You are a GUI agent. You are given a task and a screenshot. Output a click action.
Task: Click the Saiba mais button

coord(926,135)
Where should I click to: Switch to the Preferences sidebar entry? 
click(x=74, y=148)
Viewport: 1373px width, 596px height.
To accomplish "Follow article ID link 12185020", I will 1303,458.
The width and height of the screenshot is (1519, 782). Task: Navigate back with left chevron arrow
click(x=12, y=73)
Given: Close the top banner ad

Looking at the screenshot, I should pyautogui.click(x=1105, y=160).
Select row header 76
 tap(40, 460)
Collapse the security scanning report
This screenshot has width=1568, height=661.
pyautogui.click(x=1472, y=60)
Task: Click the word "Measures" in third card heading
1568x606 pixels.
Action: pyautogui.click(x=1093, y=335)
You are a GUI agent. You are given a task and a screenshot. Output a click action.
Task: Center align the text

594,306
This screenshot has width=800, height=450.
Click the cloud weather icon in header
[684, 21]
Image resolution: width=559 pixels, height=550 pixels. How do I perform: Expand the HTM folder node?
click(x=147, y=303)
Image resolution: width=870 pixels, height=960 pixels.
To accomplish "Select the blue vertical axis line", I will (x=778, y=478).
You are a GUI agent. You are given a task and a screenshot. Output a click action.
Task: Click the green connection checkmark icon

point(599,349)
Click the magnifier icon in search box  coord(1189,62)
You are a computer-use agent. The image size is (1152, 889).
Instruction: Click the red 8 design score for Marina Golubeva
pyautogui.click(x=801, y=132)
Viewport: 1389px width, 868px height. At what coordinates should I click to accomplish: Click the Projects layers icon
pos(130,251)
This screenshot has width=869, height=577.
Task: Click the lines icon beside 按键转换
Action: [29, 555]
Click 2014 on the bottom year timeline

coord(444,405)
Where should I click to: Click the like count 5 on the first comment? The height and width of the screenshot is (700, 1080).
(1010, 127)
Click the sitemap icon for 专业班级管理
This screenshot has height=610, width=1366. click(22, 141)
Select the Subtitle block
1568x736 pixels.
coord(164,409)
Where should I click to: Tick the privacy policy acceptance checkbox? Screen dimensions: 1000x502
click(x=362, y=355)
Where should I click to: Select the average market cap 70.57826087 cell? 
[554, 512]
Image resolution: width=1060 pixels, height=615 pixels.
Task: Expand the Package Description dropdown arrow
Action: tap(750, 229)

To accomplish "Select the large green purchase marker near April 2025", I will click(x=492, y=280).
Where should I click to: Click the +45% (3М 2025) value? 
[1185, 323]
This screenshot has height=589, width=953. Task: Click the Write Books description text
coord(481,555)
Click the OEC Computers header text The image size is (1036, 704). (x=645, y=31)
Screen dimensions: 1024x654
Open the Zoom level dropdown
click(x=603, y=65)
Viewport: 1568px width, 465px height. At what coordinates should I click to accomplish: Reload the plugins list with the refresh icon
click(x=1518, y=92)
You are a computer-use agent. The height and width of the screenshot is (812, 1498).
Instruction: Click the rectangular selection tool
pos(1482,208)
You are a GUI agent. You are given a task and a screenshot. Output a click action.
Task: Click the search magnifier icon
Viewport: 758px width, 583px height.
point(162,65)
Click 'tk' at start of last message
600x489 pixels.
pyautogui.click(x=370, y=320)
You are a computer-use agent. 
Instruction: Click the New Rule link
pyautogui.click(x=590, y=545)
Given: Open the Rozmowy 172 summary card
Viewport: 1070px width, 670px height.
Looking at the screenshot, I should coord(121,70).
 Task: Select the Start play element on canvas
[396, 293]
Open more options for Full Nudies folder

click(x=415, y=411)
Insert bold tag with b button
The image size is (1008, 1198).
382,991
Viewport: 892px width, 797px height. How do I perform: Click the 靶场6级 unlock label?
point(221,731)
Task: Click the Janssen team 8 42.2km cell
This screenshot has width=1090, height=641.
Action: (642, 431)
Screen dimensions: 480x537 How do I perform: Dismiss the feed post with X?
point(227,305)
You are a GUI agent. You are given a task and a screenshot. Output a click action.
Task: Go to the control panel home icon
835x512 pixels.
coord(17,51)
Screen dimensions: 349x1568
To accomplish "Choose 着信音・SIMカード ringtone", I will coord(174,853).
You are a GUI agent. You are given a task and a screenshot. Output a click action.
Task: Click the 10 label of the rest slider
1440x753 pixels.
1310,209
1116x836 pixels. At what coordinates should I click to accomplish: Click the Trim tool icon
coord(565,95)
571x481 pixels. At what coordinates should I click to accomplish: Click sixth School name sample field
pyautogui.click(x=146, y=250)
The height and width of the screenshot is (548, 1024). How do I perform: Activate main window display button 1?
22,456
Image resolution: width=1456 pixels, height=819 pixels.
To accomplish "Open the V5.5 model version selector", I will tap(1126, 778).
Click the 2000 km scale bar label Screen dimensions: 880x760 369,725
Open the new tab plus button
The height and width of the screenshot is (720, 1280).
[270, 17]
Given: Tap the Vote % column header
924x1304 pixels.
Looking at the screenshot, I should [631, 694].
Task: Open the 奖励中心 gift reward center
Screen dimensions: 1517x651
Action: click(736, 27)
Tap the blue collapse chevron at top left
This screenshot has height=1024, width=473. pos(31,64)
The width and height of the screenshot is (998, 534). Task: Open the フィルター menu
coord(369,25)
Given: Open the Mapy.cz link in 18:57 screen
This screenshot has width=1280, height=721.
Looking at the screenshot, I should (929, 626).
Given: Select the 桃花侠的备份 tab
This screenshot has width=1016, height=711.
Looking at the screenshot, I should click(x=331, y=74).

====

* [EXERCISE OBJECTIVE]: Retype the listing above without a single difference.

* [RESPONSE AREA]:
You are a GUI agent. You are given a task and a screenshot. Output a click action.
Task: Click the Saiba mais button

coord(926,135)
Where should I click to: Switch to the Preferences sidebar entry? 
click(x=74, y=148)
Viewport: 1373px width, 596px height.
To accomplish "Follow article ID link 12185020", I will 1303,458.
The width and height of the screenshot is (1519, 782). Task: Navigate back with left chevron arrow
click(x=12, y=73)
Given: Close the top banner ad

Looking at the screenshot, I should pyautogui.click(x=1105, y=160).
Select row header 76
 tap(40, 460)
Collapse the security scanning report
This screenshot has width=1568, height=661.
pyautogui.click(x=1472, y=60)
Task: Click the word "Measures" in third card heading
1568x606 pixels.
Action: pyautogui.click(x=1093, y=335)
You are a GUI agent. You are given a task and a screenshot. Output a click action.
Task: Center align the text

594,306
This screenshot has width=800, height=450.
Click the cloud weather icon in header
[684, 21]
Image resolution: width=559 pixels, height=550 pixels. How do I perform: Expand the HTM folder node?
click(x=147, y=303)
Image resolution: width=870 pixels, height=960 pixels.
To accomplish "Select the blue vertical axis line", I will (x=778, y=478).
You are a GUI agent. You are given a task and a screenshot. Output a click action.
Task: Click the green connection checkmark icon

point(599,349)
Click the magnifier icon in search box  coord(1189,62)
You are a computer-use agent. The image size is (1152, 889).
Instruction: Click the red 8 design score for Marina Golubeva
pyautogui.click(x=801, y=132)
Viewport: 1389px width, 868px height. At what coordinates should I click to accomplish: Click the Projects layers icon
pos(130,251)
This screenshot has width=869, height=577.
Task: Click the lines icon beside 按键转换
Action: [29, 555]
Click 2014 on the bottom year timeline

coord(444,405)
Where should I click to: Click the like count 5 on the first comment? The height and width of the screenshot is (700, 1080).
(1010, 127)
Click the sitemap icon for 专业班级管理
This screenshot has height=610, width=1366. click(22, 141)
Select the Subtitle block
1568x736 pixels.
coord(164,409)
Where should I click to: Tick the privacy policy acceptance checkbox? Screen dimensions: 1000x502
click(x=362, y=355)
Where should I click to: Select the average market cap 70.57826087 cell? 
[554, 512]
Image resolution: width=1060 pixels, height=615 pixels.
Task: Expand the Package Description dropdown arrow
Action: tap(750, 229)

To accomplish "Select the large green purchase marker near April 2025", I will click(x=492, y=280).
Where should I click to: Click the +45% (3М 2025) value? 
[1185, 323]
This screenshot has height=589, width=953. Task: Click the Write Books description text
coord(481,555)
Click the OEC Computers header text The image size is (1036, 704). (x=645, y=31)
Screen dimensions: 1024x654
Open the Zoom level dropdown
click(x=603, y=65)
Viewport: 1568px width, 465px height. At what coordinates should I click to accomplish: Reload the plugins list with the refresh icon
click(x=1518, y=92)
You are a computer-use agent. The height and width of the screenshot is (812, 1498).
Instruction: Click the rectangular selection tool
pos(1482,208)
You are a GUI agent. You are given a task and a screenshot. Output a click action.
Task: Click the search magnifier icon
Viewport: 758px width, 583px height.
point(162,65)
Click 'tk' at start of last message
600x489 pixels.
pyautogui.click(x=370, y=320)
You are a computer-use agent. 
Instruction: Click the New Rule link
pyautogui.click(x=590, y=545)
Given: Open the Rozmowy 172 summary card
Viewport: 1070px width, 670px height.
Looking at the screenshot, I should coord(121,70).
 Task: Select the Start play element on canvas
[396, 293]
Open more options for Full Nudies folder

click(x=415, y=411)
Insert bold tag with b button
The image size is (1008, 1198).
382,991
Viewport: 892px width, 797px height. How do I perform: Click the 靶场6级 unlock label?
point(221,731)
Task: Click the Janssen team 8 42.2km cell
This screenshot has width=1090, height=641.
Action: (642, 431)
Screen dimensions: 480x537 How do I perform: Dismiss the feed post with X?
point(227,305)
You are a GUI agent. You are given a task and a screenshot. Output a click action.
Task: Go to the control panel home icon
835x512 pixels.
coord(17,51)
Screen dimensions: 349x1568
To accomplish "Choose 着信音・SIMカード ringtone", I will coord(174,853).
You are a GUI agent. You are given a task and a screenshot. Output a click action.
Task: Click the 10 label of the rest slider
1440x753 pixels.
1310,209
1116x836 pixels. At what coordinates should I click to accomplish: Click the Trim tool icon
coord(565,95)
571x481 pixels. At what coordinates should I click to accomplish: Click sixth School name sample field
pyautogui.click(x=146, y=250)
The height and width of the screenshot is (548, 1024). How do I perform: Activate main window display button 1?
22,456
Image resolution: width=1456 pixels, height=819 pixels.
To accomplish "Open the V5.5 model version selector", I will tap(1126, 778).
Click the 2000 km scale bar label Screen dimensions: 880x760 369,725
Open the new tab plus button
The height and width of the screenshot is (720, 1280).
[270, 17]
Given: Tap the Vote % column header
924x1304 pixels.
Looking at the screenshot, I should [631, 694].
Task: Open the 奖励中心 gift reward center
Screen dimensions: 1517x651
Action: click(736, 27)
Tap the blue collapse chevron at top left
This screenshot has height=1024, width=473. pos(31,64)
The width and height of the screenshot is (998, 534). Task: Open the フィルター menu
coord(369,25)
Given: Open the Mapy.cz link in 18:57 screen
This screenshot has width=1280, height=721.
Looking at the screenshot, I should (929, 626).
Given: Select the 桃花侠的备份 tab
This screenshot has width=1016, height=711.
Looking at the screenshot, I should click(x=331, y=74).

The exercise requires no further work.